Confira lançamentos previstos para este mês na Mubi


• “A colheita” (8/8)
Da diretora e produtora grega Athina Rachel Tsangari. Estrelado por Caleb Landry Jones e Harry Melling, o filme mostra o desaparecimento de uma comunidade agrária abalada pela chegada de forasteiros e pela ameaça da modernidade. O sinal de que algo está muito errado vem de duas grandes colunas de fumaça.

MUBI/divulgação

• “Hot milk” (22/8)
Exibido recentemente nos cinemas, o filme marca a estreia na direção de longas da britânica Rebecca Lenkiewicz, roteirista de “Ela disse”, “Desobediência” e “Ida”. Adaptação do romance homônimo da sul-africana Deborah Levy, acompanha mãe e filha.

Sofia (Emma Mackey) viaja com a mãe, Rose (Fiona Shaw) para uma praia espanhola. A mulher mais velha sofre de uma doença estranha, que pode ser física, mas também psicológica.
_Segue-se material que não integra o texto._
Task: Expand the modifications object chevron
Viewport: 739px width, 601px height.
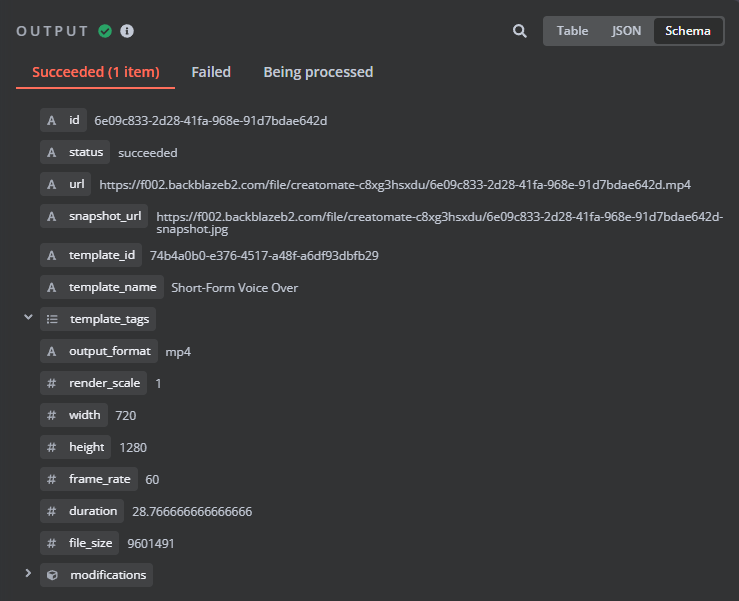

Nesse cenário, Sofia tenta fugir da dominação da mãe.

• “Vice is broke” (29/8)
O documentário narrado e dirigido por Eddie Huang mostra, de forma irreverente e brutal, como era o tom das produções do próprio veículo, a ascensão e queda da Vice Media.

O grupo, que nasceu no início da década de 1990 como um fanzine punk no Canadá, se tornou um império de mídia, até decretar falência, há três anos.